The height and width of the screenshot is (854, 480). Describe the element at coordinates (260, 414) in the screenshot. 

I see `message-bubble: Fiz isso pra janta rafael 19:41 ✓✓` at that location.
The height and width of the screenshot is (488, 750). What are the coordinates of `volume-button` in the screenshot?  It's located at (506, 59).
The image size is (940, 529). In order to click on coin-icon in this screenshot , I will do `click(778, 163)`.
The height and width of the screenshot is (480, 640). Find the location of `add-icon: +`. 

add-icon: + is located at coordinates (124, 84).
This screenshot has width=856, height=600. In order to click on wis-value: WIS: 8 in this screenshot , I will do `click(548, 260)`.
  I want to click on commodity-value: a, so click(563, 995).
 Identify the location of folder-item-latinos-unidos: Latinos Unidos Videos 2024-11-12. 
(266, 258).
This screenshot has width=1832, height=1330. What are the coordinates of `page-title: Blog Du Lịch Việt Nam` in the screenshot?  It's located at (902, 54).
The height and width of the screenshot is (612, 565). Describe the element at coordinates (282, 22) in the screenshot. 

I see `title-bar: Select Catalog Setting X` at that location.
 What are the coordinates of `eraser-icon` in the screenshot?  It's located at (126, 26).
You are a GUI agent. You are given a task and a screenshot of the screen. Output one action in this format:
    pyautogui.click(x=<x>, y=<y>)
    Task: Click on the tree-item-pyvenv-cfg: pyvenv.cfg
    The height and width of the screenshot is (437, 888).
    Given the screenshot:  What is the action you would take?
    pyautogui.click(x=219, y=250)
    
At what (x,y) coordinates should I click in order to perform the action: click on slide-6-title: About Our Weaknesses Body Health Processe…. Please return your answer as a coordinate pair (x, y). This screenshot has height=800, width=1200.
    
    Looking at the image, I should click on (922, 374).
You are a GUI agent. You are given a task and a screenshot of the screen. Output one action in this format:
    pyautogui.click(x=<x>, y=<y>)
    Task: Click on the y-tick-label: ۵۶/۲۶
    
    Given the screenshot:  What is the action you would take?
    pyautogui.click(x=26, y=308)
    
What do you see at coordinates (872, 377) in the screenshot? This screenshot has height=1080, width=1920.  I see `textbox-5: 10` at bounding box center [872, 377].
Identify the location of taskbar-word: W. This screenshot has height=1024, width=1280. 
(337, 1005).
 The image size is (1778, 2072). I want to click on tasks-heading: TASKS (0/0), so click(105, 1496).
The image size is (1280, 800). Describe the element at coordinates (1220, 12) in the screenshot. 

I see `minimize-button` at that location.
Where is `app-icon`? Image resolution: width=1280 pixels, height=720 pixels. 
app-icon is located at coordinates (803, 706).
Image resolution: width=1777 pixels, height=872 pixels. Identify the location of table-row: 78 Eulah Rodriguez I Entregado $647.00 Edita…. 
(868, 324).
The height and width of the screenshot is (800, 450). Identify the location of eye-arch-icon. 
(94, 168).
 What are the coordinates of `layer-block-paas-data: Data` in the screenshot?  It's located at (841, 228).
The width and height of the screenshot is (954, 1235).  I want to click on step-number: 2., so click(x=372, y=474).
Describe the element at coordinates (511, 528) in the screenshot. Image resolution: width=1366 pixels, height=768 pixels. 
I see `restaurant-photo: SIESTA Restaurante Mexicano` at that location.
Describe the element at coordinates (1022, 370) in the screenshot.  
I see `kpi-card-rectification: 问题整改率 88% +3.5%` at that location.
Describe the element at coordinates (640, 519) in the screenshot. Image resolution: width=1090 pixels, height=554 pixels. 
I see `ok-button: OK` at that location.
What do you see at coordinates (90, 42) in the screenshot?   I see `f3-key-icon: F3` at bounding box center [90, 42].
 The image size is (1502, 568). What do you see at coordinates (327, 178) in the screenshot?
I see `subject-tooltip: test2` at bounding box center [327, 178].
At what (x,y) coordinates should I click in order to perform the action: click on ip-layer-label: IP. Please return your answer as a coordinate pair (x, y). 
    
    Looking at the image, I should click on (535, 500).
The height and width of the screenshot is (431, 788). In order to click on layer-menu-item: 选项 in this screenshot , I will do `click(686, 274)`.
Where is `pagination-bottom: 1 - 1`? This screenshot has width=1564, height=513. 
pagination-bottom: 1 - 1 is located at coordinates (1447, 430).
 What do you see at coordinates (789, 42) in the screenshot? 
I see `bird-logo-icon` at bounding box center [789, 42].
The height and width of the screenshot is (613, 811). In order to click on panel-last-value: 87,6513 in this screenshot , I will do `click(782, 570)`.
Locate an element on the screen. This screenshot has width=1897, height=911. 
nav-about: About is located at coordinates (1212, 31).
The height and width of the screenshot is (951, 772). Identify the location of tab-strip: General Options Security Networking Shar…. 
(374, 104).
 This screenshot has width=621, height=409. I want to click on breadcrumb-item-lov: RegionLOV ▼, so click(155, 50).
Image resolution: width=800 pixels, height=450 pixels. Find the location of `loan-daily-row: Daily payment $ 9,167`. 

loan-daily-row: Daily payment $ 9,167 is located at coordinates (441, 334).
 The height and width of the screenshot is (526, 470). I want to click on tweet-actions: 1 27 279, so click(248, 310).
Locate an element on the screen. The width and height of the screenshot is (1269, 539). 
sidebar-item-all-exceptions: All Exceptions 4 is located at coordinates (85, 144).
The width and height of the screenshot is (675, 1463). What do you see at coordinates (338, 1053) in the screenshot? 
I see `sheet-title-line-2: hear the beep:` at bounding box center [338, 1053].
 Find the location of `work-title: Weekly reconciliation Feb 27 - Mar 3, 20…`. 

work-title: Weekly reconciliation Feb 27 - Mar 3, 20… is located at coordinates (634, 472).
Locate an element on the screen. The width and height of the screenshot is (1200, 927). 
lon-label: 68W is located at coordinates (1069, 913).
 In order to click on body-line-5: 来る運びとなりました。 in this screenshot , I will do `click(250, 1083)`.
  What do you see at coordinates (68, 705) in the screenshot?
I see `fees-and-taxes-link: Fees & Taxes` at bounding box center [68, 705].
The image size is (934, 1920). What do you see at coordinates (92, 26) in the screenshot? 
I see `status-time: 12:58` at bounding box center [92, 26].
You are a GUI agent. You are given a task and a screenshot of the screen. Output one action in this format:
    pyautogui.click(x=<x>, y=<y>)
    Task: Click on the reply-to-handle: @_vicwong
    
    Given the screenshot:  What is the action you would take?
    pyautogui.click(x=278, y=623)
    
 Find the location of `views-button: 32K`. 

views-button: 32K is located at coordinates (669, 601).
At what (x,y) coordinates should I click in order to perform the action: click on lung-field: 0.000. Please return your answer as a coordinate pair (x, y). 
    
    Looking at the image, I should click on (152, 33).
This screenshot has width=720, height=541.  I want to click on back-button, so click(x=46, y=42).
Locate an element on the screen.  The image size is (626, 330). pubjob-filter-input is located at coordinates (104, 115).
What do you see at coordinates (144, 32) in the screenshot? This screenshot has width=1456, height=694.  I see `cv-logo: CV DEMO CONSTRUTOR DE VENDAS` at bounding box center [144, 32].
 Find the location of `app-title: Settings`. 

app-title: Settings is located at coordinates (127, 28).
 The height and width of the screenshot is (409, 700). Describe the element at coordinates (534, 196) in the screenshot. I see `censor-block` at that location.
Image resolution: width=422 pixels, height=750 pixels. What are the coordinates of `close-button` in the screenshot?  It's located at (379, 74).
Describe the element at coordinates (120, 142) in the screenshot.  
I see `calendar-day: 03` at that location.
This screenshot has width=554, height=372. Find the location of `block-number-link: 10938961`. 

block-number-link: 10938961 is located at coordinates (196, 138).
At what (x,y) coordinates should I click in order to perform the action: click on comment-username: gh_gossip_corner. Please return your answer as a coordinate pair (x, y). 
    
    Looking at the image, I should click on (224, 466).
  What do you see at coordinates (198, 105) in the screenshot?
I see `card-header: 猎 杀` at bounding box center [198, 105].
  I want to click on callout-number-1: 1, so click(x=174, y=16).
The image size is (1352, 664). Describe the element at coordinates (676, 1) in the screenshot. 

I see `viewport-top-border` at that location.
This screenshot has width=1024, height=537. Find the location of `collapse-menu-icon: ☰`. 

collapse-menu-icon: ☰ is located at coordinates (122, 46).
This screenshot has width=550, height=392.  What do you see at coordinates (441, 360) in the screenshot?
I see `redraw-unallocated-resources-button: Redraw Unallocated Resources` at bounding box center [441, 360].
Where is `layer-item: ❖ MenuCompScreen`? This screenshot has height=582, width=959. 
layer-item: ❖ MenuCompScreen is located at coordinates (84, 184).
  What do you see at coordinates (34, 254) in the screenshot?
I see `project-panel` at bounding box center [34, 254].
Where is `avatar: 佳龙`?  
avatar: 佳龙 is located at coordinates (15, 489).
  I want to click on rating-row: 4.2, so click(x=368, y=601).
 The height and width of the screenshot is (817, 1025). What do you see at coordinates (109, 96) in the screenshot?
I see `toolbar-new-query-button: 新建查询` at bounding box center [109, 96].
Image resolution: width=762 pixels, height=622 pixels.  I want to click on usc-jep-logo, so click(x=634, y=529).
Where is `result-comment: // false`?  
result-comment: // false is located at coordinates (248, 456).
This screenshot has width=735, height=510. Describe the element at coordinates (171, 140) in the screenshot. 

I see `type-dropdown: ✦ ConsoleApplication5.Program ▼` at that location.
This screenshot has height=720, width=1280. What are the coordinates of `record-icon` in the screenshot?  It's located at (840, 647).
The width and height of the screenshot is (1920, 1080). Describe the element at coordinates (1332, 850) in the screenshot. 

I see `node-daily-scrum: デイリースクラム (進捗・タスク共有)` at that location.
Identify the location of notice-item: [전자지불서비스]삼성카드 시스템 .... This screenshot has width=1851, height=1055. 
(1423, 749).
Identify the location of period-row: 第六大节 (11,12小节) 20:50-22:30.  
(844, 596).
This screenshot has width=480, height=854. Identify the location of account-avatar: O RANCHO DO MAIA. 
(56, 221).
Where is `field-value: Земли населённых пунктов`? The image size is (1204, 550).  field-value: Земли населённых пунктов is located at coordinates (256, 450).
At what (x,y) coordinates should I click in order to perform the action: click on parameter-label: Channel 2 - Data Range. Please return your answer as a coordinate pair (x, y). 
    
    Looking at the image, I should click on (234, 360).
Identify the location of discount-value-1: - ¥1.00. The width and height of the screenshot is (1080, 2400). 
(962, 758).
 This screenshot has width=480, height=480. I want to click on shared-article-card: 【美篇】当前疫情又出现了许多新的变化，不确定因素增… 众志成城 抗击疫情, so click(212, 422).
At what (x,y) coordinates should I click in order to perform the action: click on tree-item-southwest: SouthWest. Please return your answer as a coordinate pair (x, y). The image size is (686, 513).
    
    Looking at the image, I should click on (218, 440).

════

Format the items above, from their start through the line containing "The height and width of the screenshot is (488, 750)." (including that line), as a JSON list of strings with one string per line and blank lines left out.

= PROBLEM SOLUTION =
[
  "The height and width of the screenshot is (854, 480). Describe the element at coordinates (260, 414) in the screenshot. ",
  "I see `message-bubble: Fiz isso pra janta rafael 19:41 ✓✓` at that location.",
  "The height and width of the screenshot is (488, 750). What are the coordinates of `volume-button` in the screenshot?  It's located at (506, 59)."
]